Charted territory: a selection of work, above and below, by Simon Tyler

“When I first started working on the designs in 2013 I really had kids in mind,” says Tyler, 38, whose four-year-old daughter is a key critic. “But also design-conscious parents who would hopefully put the prints up around the house instead of hiding them in their kids' bedrooms. In fact, kids have been massively enthusiastic, but what I hadn't expected was the enthusiasm of all ages.”
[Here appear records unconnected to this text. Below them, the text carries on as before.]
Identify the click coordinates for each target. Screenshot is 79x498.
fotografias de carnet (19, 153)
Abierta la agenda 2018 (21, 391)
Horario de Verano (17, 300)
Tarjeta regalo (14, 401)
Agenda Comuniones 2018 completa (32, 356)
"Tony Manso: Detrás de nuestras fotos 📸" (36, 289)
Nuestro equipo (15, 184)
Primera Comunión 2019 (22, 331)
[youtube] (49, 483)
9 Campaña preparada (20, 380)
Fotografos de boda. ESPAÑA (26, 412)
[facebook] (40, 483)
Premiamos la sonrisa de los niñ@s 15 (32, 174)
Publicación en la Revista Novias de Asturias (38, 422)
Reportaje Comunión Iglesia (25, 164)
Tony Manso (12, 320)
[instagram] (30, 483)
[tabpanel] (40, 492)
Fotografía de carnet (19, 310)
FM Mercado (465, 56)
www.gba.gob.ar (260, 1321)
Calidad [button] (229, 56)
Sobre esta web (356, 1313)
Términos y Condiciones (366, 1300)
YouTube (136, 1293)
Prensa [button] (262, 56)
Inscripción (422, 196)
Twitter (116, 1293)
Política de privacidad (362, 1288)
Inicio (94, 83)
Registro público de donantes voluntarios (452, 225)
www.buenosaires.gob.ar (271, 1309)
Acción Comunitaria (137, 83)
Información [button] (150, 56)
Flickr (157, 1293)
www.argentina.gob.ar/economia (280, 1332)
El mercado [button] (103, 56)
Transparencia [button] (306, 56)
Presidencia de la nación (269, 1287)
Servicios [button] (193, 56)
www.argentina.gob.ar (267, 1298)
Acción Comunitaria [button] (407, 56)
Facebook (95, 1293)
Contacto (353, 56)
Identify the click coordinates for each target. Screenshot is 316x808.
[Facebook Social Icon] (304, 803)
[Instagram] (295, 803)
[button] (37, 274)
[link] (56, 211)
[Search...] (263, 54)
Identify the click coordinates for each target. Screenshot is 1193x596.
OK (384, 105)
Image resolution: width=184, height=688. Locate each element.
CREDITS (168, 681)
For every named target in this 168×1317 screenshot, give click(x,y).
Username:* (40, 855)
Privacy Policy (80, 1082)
The designer sells a lot of his posters to people in their 20s and 30s, who are also, he notes, buying the classroom and laboratory posters from what he sees as a golden age for the form. The original poster boy of science in Tyler's eyes was Ernst Haeckel. The 19th-century polymath and contemporary of Darwin's produced beautiful images of the natural world, particularly underwater scenes. A Victorian tradition endured into the mid-century modern period before slipping into computer-induced dormancy.

Tyler is now exploiting the happy coincidence of a new popular interest in science, be it probes on comets or the tweets of astronauts, and a modern obsession with data and infographics. Educational posters were due a revival, he argues, and he's not alone. British firm Future Maps is bringing new aesthetics to cartography while, in New York, Pop Chart Lab majors on data. Manchester's Dorothy design collective makes pop-culture posters including a history of electronic music presented as a blueprint.

Accuracy is key for Tyler's posters, which sell in several countries. He is also in advanced talks with John Lewis, who ought to have a renewed interest in his best-selling poster – a giant rendering of the moon (lonely old man not included). Teachers have bought hundreds of posters and Tyler wants to produce cheaper versions of his works to supply schools more formally. Wherever they appear, he says a good poster should “explain something visually that's hard to do with language. If you're having to use tons of words on a poster you're better off putting them in a textbook,” he adds. “It's actually pretty simple.”